Le forze dell’ordine hanno individuato e fermato 2 fratelli, tra cui il 13enne conducente dell’auto, in un terreno agricolo di proprietà della zia nel territorio di Beinasco, in frazione Borgaretto. Sono andati via da Milano e Beinasco insieme alla madre: il terreno di Borgaretto era stato acquistato dalla zia dopo lo sgombero del campo nomadi avvenuto 7 anni fa. Una terza minorenne, la loro cugina di 11 anni coinvolta nella tragedia, è stata ritrovata su un furgone guidato dalla nonna, lungo l’autostrada A6 tra Torino e Savona, all’altezza del casello di Fossano in direzione Ventimiglia.

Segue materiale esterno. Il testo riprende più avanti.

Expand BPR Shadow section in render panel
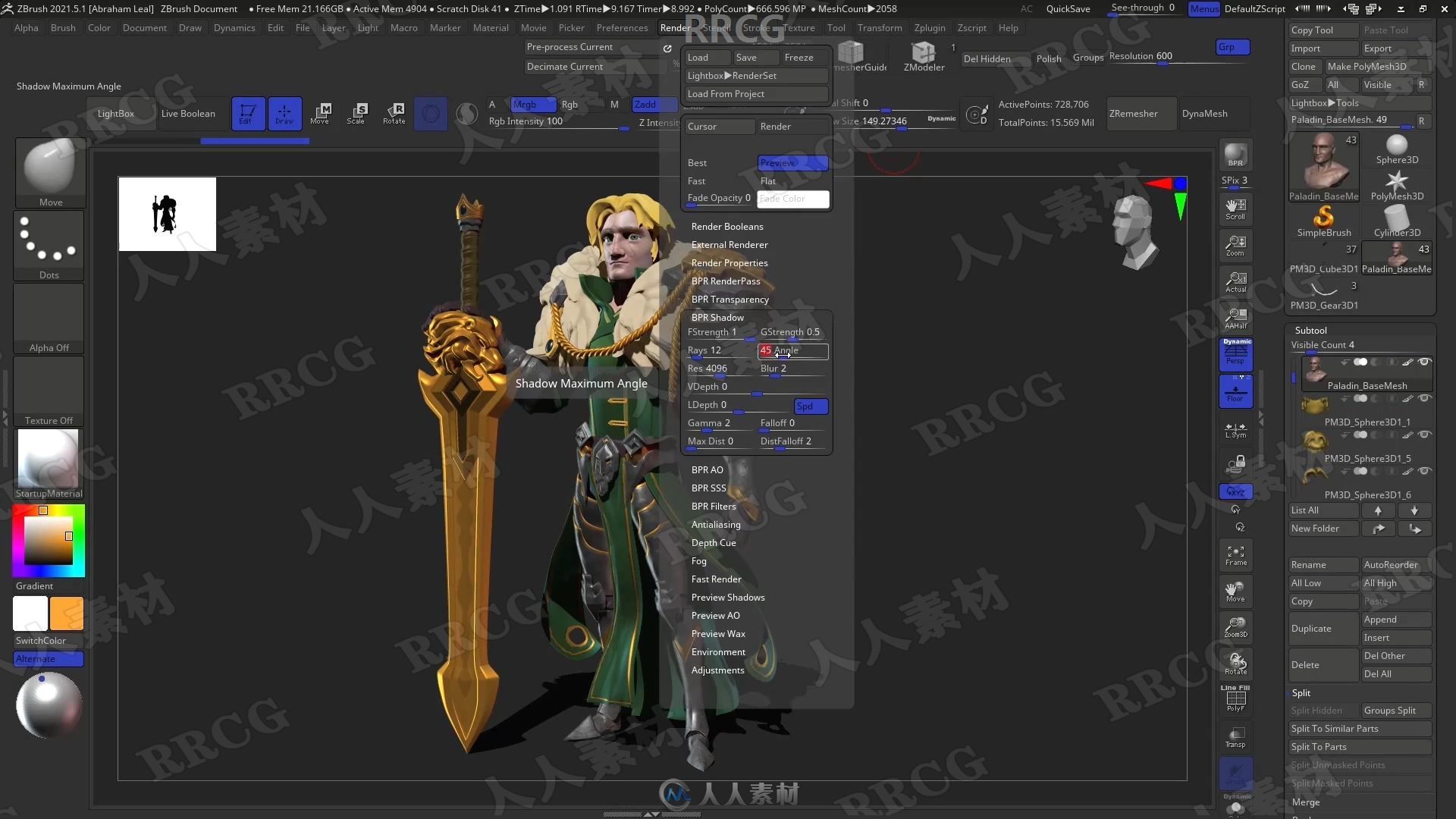This screenshot has width=1456, height=819. click(718, 317)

Del quarto minorenne, ancora nessuna traccia.
All’appello manca il quarto ragazzino Rom, ancora ricercato dalle forze dell’ordine.
I tre minorenni fermati, tutti tra gli 11 e i 13 anni, sono stati portati in una comunità protetta, in attesa dei provvedimenti che saranno richiesti dalla Procura di Milano. Essendo tutti sotto i 14 anni, secondo la legge italiana non risponderanno penalmente delle loro azioni.

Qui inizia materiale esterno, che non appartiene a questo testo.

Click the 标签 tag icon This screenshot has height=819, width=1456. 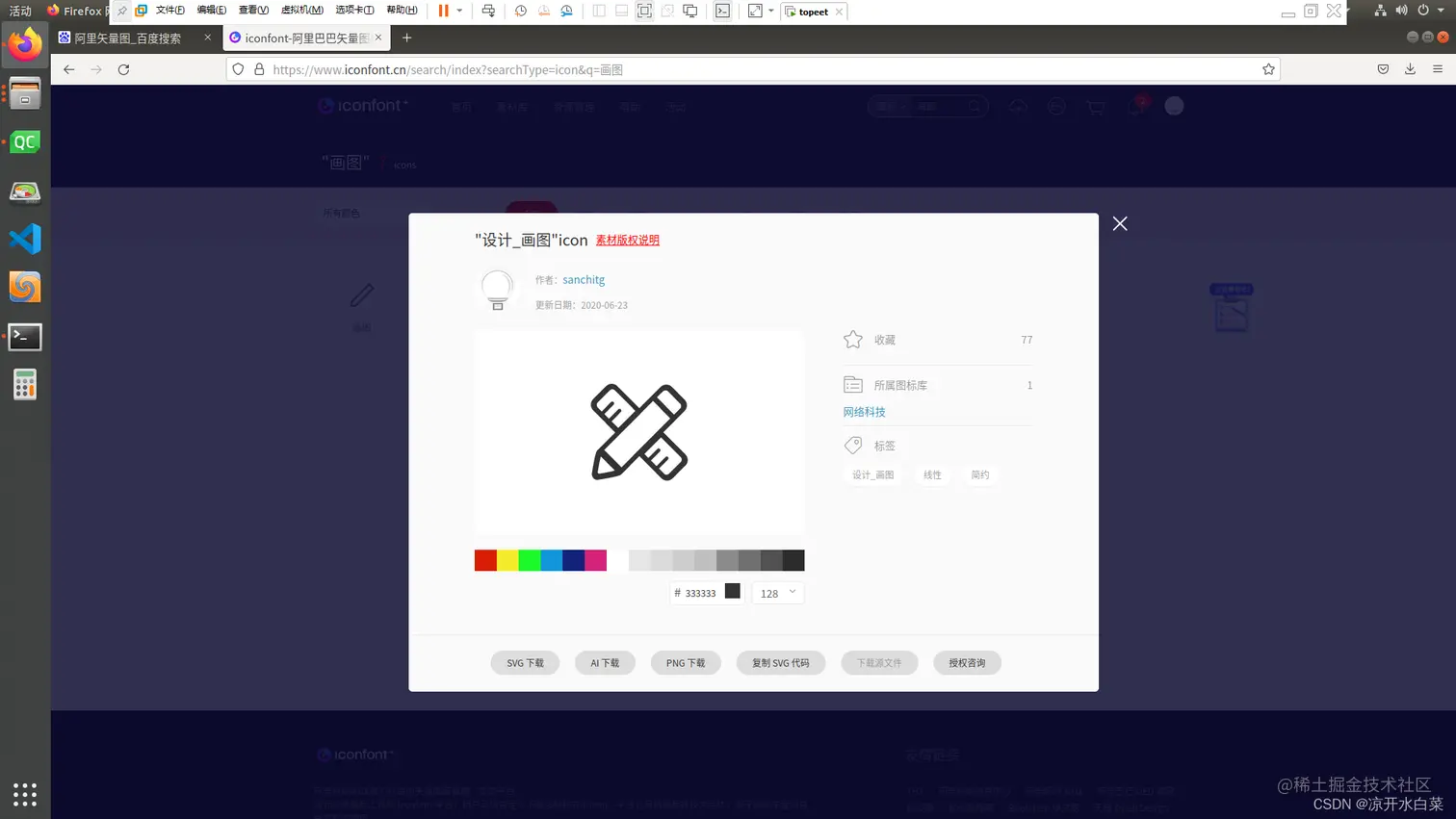click(852, 445)
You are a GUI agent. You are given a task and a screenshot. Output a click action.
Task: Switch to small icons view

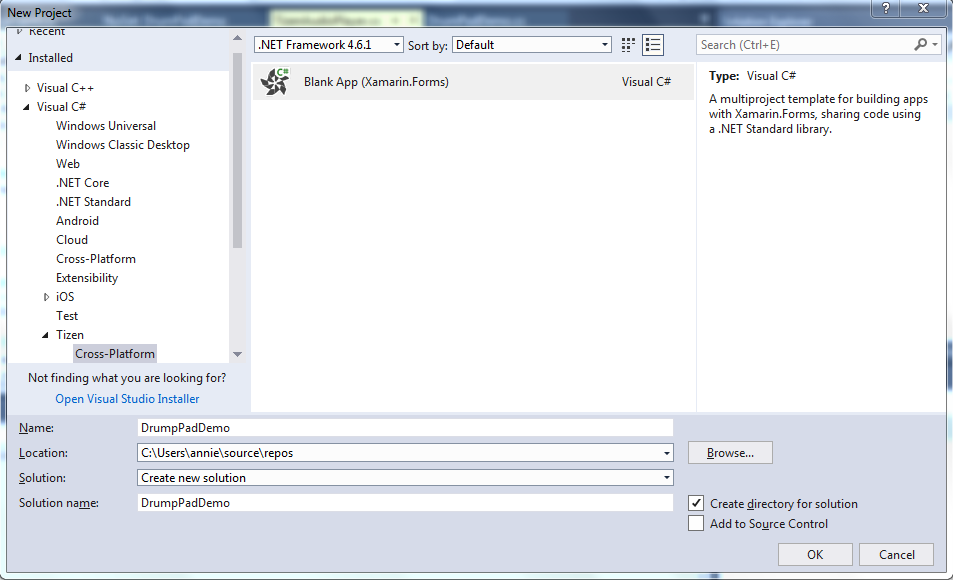pos(628,45)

Lunedì 11 agosto i 4 ragazzini avevano prima derubato un’auto, che appartiene a dei turisti francesi. Dopo aver aperto le valigie, hanno trovato la chiave della vettura e quindi sono tornati sul posto per portare via anche l’auto, con cui, in via Saponara hanno poi investito mortalmente Cecilia De Astis, 71 anni. Quindi sono scesi dal veicolo, senza soccorrere la donna, e sono tornati al campo Rom nella serata.
Il tribunale potrebbe quindi decidere di allontanarli dai genitori e trasferirli definitivamente in una comunità protetta, nel caso li ritenesse incapaci di accudirli. A tal proposito, la procura potrebbe invece intraprendere azioni penali verso i genitori, per la mancata ottemperanza degli obblighi di sorveglianza verso i loro figli.

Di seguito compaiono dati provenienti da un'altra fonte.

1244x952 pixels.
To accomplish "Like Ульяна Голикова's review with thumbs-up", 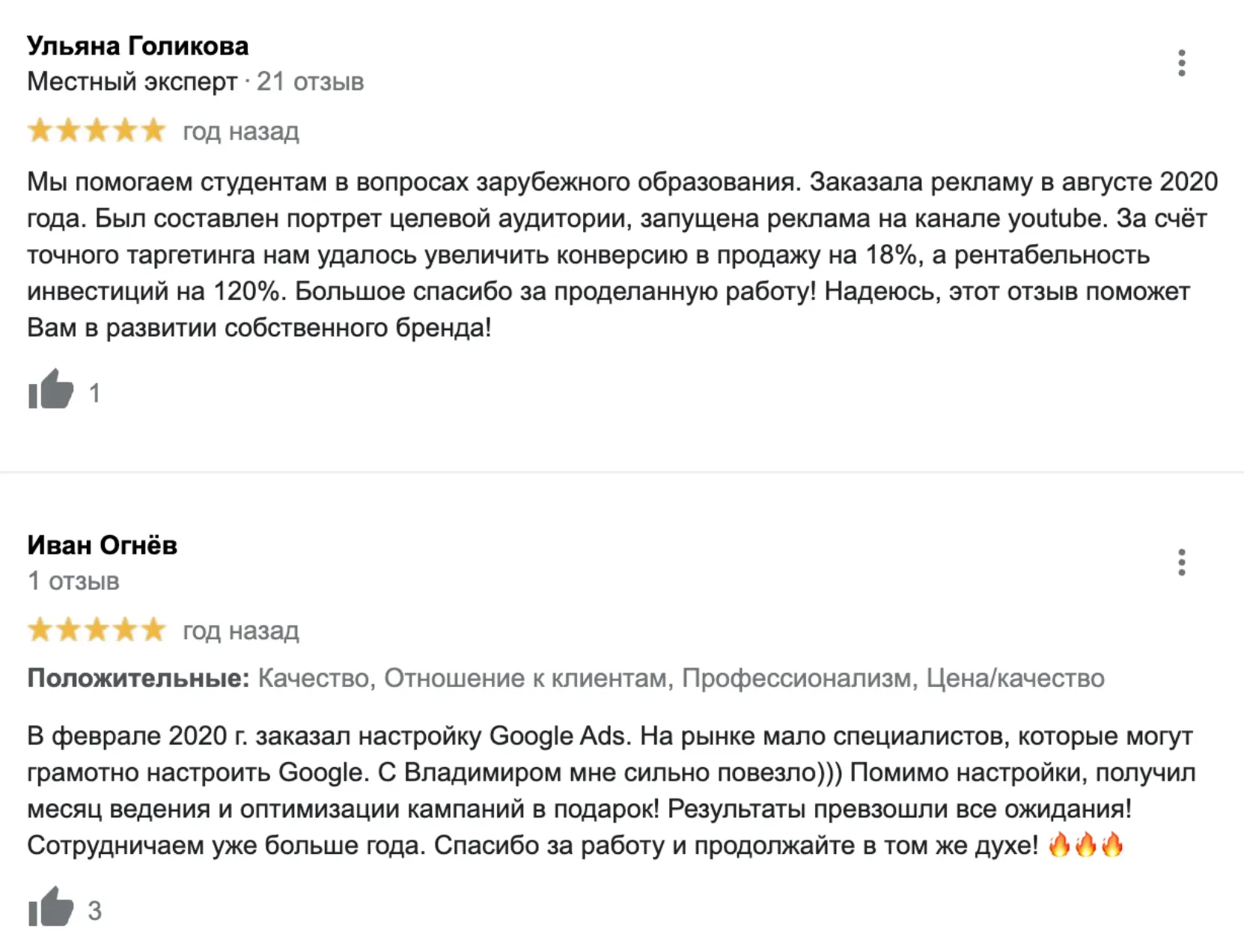I will point(51,390).
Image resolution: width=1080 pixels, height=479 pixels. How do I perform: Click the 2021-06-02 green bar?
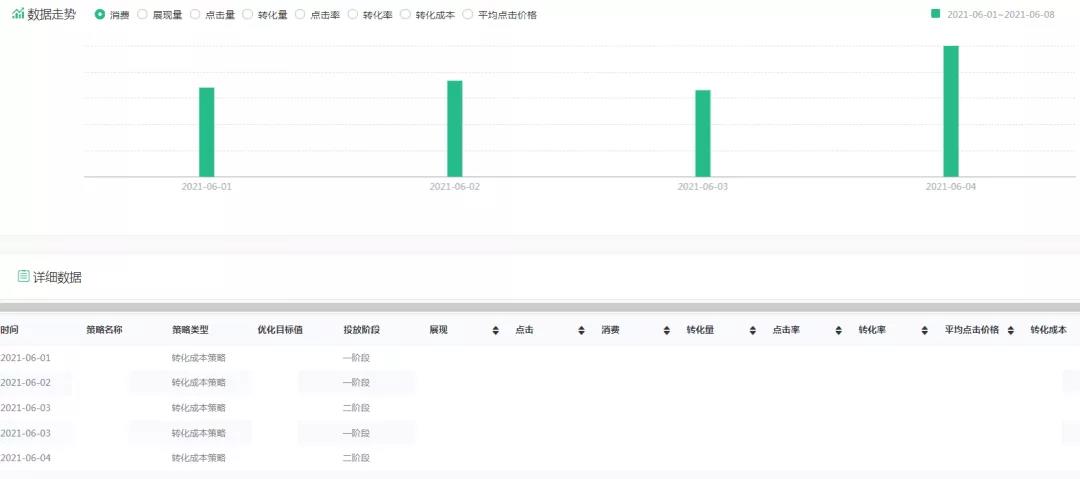454,128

I quattro ragazzini vivevano nel campo Rom di Milano in via Selvanesco, dove erano tornati alla sera dopo aver investito la donna. La polizia locale è andata sul posto nel mattino seguente del 12 agosto, dove erano stati identificati, senza prendere ulteriori provvedimenti, in attesa delle decisioni del tribunale.
Ma nella stessa giornata di martedì le famiglie si erano allontanate dal campo Rom di Milano, senza comunicare le loro intenzioni alle forze dell’ordine. Dal punto di vista legale non si è trattata di una “fuga”, in quanto nei loro confronti non c’è nessun provvedimento giudiziario e le forze dell’ordine non dovevano quindi vigilare sull’accampamento. Tre su 4 sono stati quindi fermati e ritrovati in Piemonte giovedì 14 agosto.